Selon Earle, cette séparation des activités et des domaines masculins et féminins ne reflète pas uniquement les notions de genre des Mayas Quiché, mais aussi la conception de leur cosmos dans son entier :

« Things that are unchanging (repetitive women’s activities) are juxtaposed to those things that change, things that grow and die (men’s activities). The process of separation, complementary opposition, and reintegration of these two concepts characterizes the Quiché view of daily life and their beliefs about the nature of the temporal and spatial world » (Earle 1986 : 158).

L’association masculin/soleil/jour et féminin/lune/nuit se retrouve, comme nous le verrons, dans les histoires mythiques du Popol Vuh, puisqu’une divinité masculine, Hunahpu, deviendra le soleil et tandis qu’une divinité féminine, Xquic, deviendra la lune dans toutes ses phases sauf la pleine lune. En effet, la pleine lune était l’incarnation de Xbalanque le jumeau de Hunahpu (Bassie-Sweet 2008 : 225). Or, si le masculin est associé au soleil et au jour et le féminin à la lune et à la nuit, alors le masculin est également en rapport à l’Est et au haut tandis que le féminin est en rapport à l’Ouest, et au bas.

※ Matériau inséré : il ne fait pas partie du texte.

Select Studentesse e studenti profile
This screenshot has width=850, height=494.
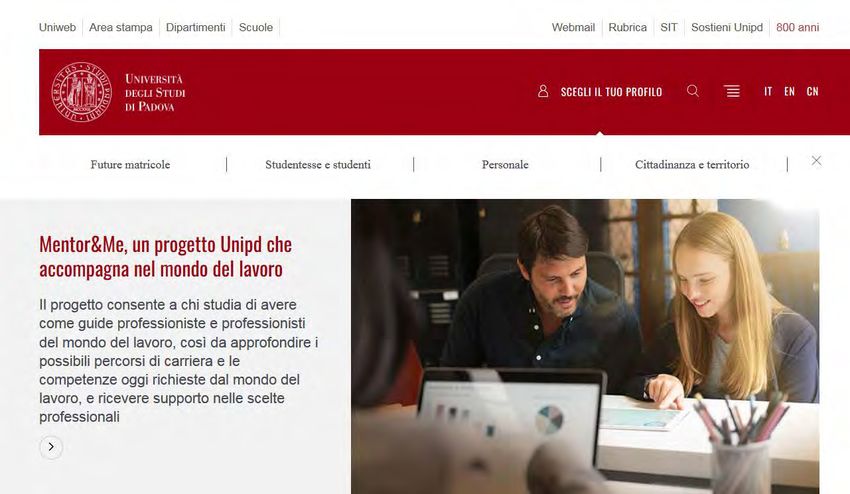point(318,164)
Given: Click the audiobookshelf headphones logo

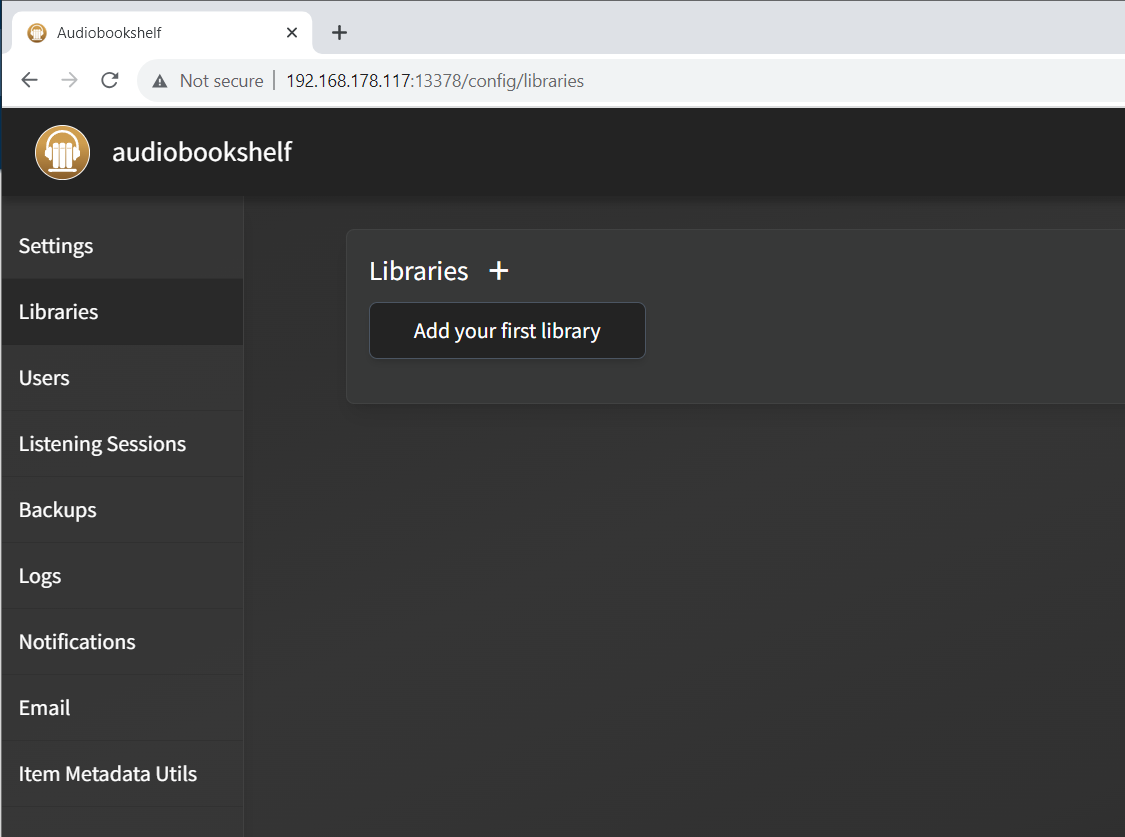Looking at the screenshot, I should point(63,153).
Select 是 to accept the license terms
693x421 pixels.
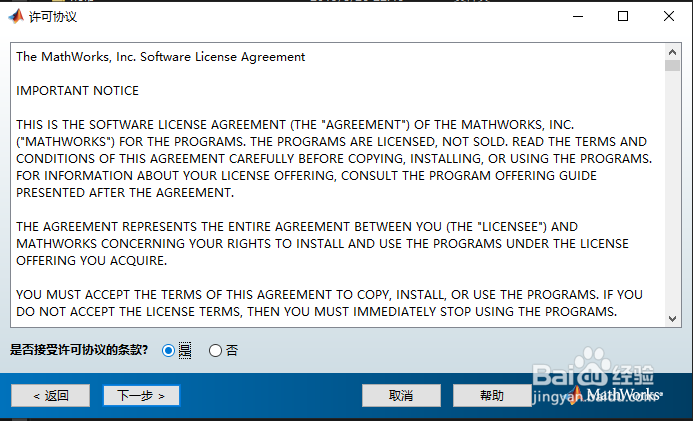(x=168, y=350)
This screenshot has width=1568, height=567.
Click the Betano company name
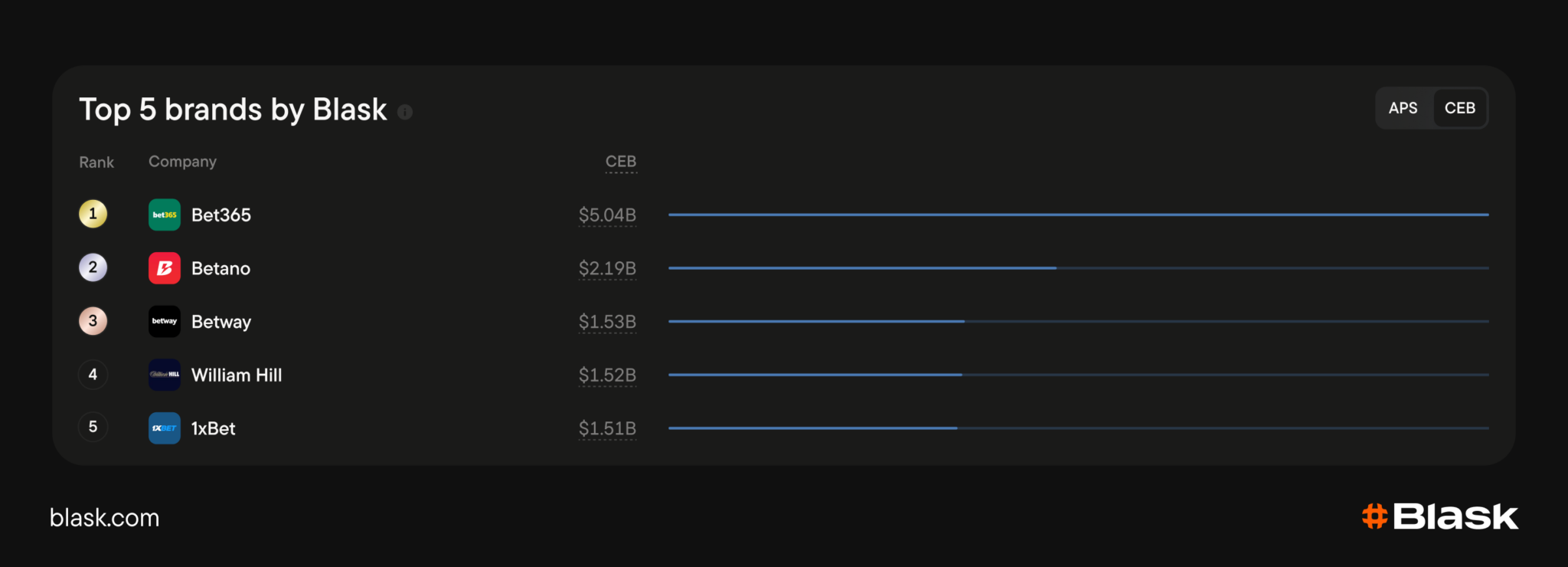[x=220, y=268]
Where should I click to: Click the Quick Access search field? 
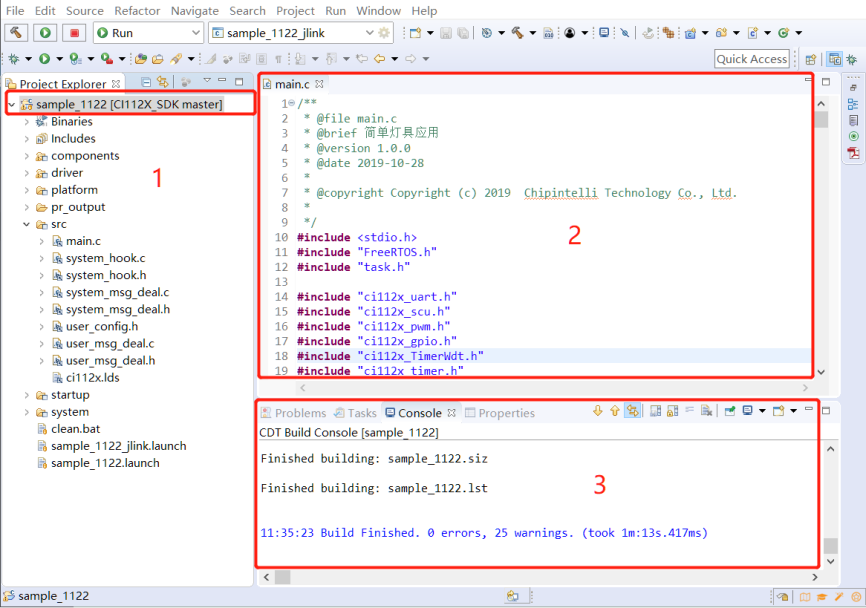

Idée d’une dualité des genres spatiale se retrouve aussi dans l’opposition gauche/droite. On notera que de nos jours de nombreux peuples mayas conceptualisent encore l’être humain comme étant à la fois masculin et féminin, le côté gauche de la personne étant sa partie féminine tandis que le côté droit serait sa partie masculine. Ainsi afin de devenir une personne « complète », chacun se doit de se marier. Les époux sont toujours considérés comme un ensemble allant de pair, comme la partie gauche et droite du corps ont besoin l’une de l’autre pour fonctionner (Bassie-Sweet 2000 : 2).

L’idée d’une dichotomie droite/gauche associée au genre se retrouverait chez les Mayas classiques, comme le défend Joël Palka (2002) lorsqu’il analyse le symbolisme gauche/droite dans les représentations iconographiques. L’auteur avance que la dichotomie gauche/droite pourrait être un des principes fondamentaux de l’organisation et la structure spatiales au sein de l’art maya de cette période. Selon l’auteur, le côté droit est associé clairement avec le masculin, la journée, le « bon » et le « dominant » lorsque le côté gauche serait associé au féminin, la nuit, le « mauvais » et le « dominé » (Palka 2002 : 420-421). Rosemary Joyce (2000 : 74-75) va dans le même sens que Palka, lorsqu’elle remarque que les œuvres monumentales de la Période Classique représentant des femmes se trouvent souvent à la gauche de celle représentant des hommes, sans pour autant parler de bien/mauvais ou dominant/dominé. Je trouve pour ma part difficile de défendre l’idée que les Mayas associaient les notions de bon/mauvais et de dominé/dominant aux concepts de genres, mais je reviendrais sur la question en conclusion de ce mémoire.